Service members of the U.S. military may find that their divorces do not follow the same guidelines as civilian divorces. During a military divorce, one of the most important questions couples have is how the law treats retirement benefits when dividing marital assets. 

There are both state and federal laws that govern the division of service members’ pensions. 

When does the law entitle military spouses to a share of retirement pay? 

Under the federal Uniformed Services Former Spouses’ Protection Act, a spouse may be eligible to receive a portion of retirement benefits if he or she was in a marriage to a military member for at least 10 years, and during those 10 years, the member completed service creditable toward retirement. 

However, the USFSPA also grants state courts the right to distribute military pay as part of divisible marital property under state law. Even if the marriage does not meet the 10/10 rule, the Illinois courts may award a share of the member’s pension as part of a divorce decree. 

When does the Illinois court system have jurisdiction over pension division? 

The USFSPA grants states the right to divide military retirement pay only if the state court has jurisdiction over the service member.
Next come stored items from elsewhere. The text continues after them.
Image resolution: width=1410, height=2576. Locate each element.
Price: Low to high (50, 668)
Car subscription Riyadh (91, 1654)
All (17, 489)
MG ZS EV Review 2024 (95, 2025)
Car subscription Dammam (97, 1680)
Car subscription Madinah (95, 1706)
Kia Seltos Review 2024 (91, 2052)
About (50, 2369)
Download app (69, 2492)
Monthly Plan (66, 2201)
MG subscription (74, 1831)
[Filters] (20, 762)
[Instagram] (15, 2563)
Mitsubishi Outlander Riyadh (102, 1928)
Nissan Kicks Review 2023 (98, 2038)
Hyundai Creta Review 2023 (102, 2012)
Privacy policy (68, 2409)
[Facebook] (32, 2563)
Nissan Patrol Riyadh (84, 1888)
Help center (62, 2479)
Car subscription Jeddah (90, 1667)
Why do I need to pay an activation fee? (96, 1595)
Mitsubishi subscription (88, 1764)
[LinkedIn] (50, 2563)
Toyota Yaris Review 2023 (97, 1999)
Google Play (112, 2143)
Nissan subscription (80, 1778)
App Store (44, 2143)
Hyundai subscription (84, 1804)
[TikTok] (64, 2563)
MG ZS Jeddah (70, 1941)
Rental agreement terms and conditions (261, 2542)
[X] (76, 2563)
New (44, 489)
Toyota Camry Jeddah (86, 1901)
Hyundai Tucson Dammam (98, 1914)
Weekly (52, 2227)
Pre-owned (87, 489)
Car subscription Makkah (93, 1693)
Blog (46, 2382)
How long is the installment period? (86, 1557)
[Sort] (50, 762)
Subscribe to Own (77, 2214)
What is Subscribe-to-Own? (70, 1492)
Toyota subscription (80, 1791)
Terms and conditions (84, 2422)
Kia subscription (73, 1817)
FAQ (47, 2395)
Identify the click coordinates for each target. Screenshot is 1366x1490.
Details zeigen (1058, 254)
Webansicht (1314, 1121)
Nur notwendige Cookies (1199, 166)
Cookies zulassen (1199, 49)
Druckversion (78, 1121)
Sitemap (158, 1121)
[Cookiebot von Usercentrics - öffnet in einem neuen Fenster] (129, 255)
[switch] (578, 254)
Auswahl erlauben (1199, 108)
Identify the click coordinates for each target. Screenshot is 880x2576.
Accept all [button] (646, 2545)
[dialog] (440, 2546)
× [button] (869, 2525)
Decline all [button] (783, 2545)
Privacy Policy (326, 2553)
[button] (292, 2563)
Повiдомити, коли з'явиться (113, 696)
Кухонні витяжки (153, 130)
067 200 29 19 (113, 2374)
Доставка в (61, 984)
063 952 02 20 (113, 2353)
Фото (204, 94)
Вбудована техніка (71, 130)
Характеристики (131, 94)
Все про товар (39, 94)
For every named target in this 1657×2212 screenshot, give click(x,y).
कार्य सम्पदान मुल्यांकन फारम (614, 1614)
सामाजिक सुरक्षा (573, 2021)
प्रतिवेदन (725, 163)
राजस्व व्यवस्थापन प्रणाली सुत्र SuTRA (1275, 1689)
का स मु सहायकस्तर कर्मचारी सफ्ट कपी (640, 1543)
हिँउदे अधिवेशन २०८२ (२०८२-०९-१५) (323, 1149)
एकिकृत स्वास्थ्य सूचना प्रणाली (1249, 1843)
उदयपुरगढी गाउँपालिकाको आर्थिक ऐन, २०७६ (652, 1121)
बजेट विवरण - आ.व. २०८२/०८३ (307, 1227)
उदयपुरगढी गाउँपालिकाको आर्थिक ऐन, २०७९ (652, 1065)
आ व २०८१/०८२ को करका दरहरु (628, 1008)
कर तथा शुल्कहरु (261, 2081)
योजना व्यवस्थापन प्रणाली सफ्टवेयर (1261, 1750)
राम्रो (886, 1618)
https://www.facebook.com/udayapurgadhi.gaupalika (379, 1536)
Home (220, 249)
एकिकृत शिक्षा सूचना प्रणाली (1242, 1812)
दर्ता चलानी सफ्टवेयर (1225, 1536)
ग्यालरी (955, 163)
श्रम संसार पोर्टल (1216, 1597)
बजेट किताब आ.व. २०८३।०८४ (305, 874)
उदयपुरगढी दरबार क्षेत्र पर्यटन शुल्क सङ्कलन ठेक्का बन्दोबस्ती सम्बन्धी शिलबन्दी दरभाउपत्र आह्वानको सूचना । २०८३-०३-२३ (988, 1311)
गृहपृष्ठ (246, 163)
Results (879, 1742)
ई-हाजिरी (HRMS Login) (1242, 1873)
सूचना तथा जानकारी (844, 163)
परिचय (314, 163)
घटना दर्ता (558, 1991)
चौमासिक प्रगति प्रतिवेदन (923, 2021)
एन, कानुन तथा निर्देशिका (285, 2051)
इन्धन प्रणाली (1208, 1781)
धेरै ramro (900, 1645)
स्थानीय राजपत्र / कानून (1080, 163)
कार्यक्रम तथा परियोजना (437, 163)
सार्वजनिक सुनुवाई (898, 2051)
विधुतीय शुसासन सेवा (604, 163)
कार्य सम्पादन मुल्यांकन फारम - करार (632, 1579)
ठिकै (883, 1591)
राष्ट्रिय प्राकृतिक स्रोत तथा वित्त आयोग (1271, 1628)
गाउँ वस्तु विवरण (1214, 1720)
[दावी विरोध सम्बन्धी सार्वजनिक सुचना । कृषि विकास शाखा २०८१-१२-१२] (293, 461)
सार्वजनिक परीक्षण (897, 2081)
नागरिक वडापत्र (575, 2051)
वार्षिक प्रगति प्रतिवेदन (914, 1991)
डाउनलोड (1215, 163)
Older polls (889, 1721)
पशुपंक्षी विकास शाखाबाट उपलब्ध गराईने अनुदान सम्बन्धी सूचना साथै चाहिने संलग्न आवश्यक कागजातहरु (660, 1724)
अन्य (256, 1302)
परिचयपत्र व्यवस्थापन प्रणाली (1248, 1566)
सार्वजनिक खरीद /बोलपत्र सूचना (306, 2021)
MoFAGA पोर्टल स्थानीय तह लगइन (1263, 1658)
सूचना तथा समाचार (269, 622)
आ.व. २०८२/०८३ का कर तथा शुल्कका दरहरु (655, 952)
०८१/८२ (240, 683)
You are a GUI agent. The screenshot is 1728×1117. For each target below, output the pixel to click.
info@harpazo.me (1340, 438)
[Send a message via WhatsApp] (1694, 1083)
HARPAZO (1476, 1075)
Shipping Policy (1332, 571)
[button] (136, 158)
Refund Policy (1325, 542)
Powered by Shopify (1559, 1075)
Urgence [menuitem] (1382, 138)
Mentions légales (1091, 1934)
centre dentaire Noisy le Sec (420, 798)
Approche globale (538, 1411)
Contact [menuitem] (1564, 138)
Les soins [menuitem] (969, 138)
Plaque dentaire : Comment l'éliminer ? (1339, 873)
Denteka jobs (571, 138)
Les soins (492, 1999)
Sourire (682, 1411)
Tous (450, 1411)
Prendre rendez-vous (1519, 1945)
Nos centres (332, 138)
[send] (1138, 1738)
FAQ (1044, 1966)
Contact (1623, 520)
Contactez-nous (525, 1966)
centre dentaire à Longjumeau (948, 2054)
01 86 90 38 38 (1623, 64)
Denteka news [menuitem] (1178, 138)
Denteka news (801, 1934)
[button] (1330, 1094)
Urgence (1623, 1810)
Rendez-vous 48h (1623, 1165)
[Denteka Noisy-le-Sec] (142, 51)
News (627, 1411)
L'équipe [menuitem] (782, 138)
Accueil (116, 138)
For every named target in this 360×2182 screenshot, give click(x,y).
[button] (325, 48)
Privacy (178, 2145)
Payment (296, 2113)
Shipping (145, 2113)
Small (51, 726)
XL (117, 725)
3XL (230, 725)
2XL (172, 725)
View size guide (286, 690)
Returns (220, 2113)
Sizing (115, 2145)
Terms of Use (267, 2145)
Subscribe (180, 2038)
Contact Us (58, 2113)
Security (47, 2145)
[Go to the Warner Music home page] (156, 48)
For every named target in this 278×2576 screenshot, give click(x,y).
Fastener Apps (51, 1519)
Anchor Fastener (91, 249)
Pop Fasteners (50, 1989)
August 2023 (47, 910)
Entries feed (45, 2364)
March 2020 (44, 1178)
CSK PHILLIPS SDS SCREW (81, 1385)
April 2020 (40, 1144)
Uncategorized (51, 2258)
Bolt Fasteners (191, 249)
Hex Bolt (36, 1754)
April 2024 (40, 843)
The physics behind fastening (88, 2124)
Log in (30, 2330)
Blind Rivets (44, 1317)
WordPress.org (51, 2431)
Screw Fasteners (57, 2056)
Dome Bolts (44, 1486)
In order for an individual to be under state jurisdiction, he or she must either reside in the state (for reasons other than military assignment), have his or her home in the state or otherwise consent to jurisdiction in the state. 

How does the law distribute retirement benefits? 

Under the USFSPA, the court’s distribution of retirement benefits to a former spouse must be in the form of either a percentage of the service member’s disposable pay or a fixed monthly payment. However, the law limits a former spouse to receiving 50% of disposable retirement pay or 65% if child support or alimony is part of a court award.